There must be an optimum SWR value. If the SWR is small enough, then the balances remain positive for as long as we like, but in that case our withdrawal amounts likely will be insufficient to support our lifestyle. As the SWR grows, one’s lifestyle may be better supported, but the balances will drop to zero over ever-shorter time horizons. So we seek a SWR that is a useful compromise. The main problem is that future returns and inflation are unpredictable.

Let’s begin to solve the problem by finding the maximum withdrawal rate, such that the account value is zero at the end of the time horizon, assuming the returns earned on investments and inflation are known. I call this rate the Point Withdrawal Fraction, because we still haven’t addressed the variability of returns and inflation.
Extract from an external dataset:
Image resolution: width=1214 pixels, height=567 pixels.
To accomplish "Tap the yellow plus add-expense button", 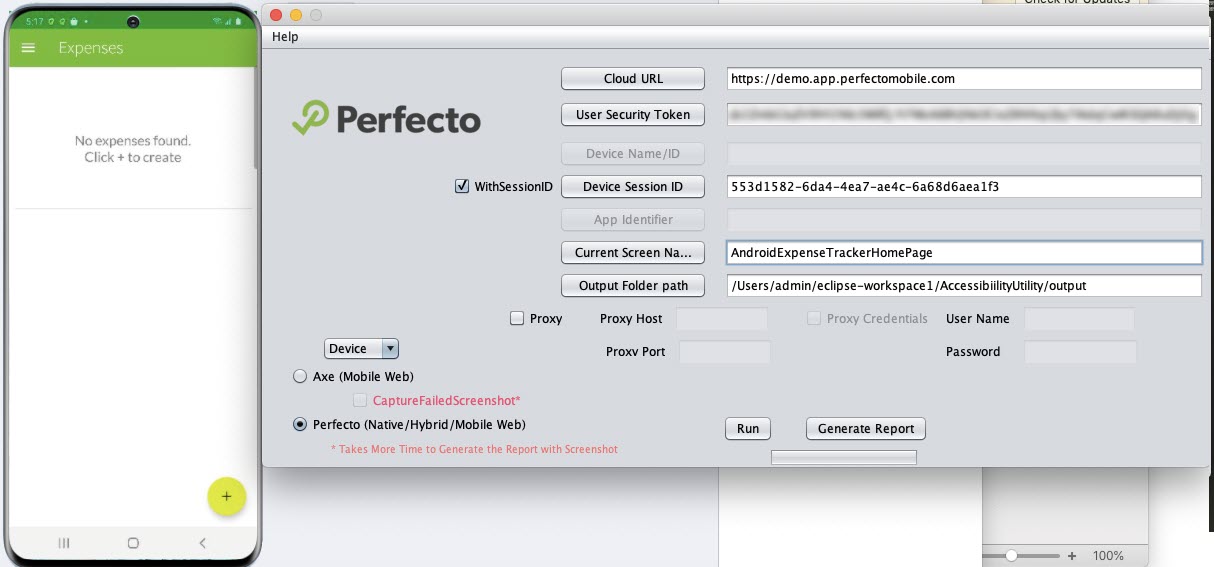I will pos(226,497).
Any series of returns and inflation can be replaced by an equivalent constant return or an inflation rate for the whole horizon. I lose no generality by assuming that return rates and inflation rates are constant.

The Point Withdrawal Fraction is illustrated in Figure 2.

Figure 2: Point Withdrawal Fraction

Point Withdrawal Rate


This graph is valid for the specific returns and rate of inflation assumed.  It plots the withdrawal rate against the arbitrary number of years N in the time horizon.

How can we deal with the randomness of returns and inflation?

The innovation: Apply your own beliefs

I account for random future returns and inflation by capturing the investor’s personal beliefs about his investment returns and inflation. These beliefs dominate all decisions, whether the investor accepts “historical” values, bets on his own, or combines both. The investor can use this framework to make his own best guesses based on his subjective and specific beliefs.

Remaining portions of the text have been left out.